§ **WORK INSTRUCTIONS**
In the records below, replace "The width and height of the screenshot is" with "The screenshot dimensions are" everywhere it occurs and leave everything else unchanged.

§ **INPUT ROWS**
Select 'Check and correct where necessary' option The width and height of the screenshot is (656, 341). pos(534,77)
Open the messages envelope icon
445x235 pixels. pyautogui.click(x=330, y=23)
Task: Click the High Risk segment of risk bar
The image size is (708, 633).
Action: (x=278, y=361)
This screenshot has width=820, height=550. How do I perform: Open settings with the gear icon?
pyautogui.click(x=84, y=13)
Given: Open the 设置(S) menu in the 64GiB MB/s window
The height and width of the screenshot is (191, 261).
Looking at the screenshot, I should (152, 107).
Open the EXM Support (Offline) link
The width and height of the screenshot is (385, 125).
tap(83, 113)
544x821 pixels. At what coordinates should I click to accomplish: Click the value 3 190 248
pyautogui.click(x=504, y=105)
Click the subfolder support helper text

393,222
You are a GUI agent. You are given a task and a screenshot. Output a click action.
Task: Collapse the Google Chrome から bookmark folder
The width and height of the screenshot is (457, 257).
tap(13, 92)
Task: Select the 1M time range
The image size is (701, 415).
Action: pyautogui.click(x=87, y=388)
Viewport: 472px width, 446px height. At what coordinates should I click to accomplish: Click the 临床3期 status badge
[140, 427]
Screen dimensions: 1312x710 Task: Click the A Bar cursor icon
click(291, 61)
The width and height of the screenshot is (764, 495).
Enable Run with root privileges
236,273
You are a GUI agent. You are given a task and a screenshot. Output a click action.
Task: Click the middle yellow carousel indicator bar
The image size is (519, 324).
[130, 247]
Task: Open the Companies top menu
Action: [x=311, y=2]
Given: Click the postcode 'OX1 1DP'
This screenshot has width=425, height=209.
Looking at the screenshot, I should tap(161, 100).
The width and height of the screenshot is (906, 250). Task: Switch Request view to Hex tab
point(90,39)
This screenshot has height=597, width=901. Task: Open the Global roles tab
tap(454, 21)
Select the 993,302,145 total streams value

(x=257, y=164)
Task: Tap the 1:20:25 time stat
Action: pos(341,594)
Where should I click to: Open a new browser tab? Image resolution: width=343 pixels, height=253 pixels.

§ **THE SOLUTION**
Select 'Check and correct where necessary' option The screenshot dimensions are (656, 341). pos(534,77)
Open the messages envelope icon
445x235 pixels. pyautogui.click(x=330, y=23)
Task: Click the High Risk segment of risk bar
The image size is (708, 633).
Action: (x=278, y=361)
This screenshot has width=820, height=550. How do I perform: Open settings with the gear icon?
pyautogui.click(x=84, y=13)
Given: Open the 设置(S) menu in the 64GiB MB/s window
The height and width of the screenshot is (191, 261).
Looking at the screenshot, I should (152, 107).
Open the EXM Support (Offline) link
The screenshot dimensions are (385, 125).
tap(83, 113)
544x821 pixels. At what coordinates should I click to accomplish: Click the value 3 190 248
pyautogui.click(x=504, y=105)
Click the subfolder support helper text

393,222
You are a GUI agent. You are given a task and a screenshot. Output a click action.
Task: Collapse the Google Chrome から bookmark folder
The screenshot dimensions are (457, 257).
tap(13, 92)
Task: Select the 1M time range
The image size is (701, 415).
Action: pyautogui.click(x=87, y=388)
Viewport: 472px width, 446px height. At what coordinates should I click to accomplish: Click the 临床3期 status badge
[140, 427]
Screen dimensions: 1312x710 Task: Click the A Bar cursor icon
click(291, 61)
The screenshot dimensions are (764, 495).
Enable Run with root privileges
236,273
You are a GUI agent. You are given a task and a screenshot. Output a click action.
Task: Click the middle yellow carousel indicator bar
The image size is (519, 324).
[130, 247]
Task: Open the Companies top menu
Action: [x=311, y=2]
Given: Click the postcode 'OX1 1DP'
This screenshot has width=425, height=209.
Looking at the screenshot, I should tap(161, 100).
The screenshot dimensions are (906, 250). Task: Switch Request view to Hex tab
point(90,39)
This screenshot has height=597, width=901. Task: Open the Global roles tab
tap(454, 21)
Select the 993,302,145 total streams value

(x=257, y=164)
Task: Tap the 1:20:25 time stat
Action: pos(341,594)
Where should I click to: Open a new browser tab? Image resolution: width=343 pixels, height=253 pixels.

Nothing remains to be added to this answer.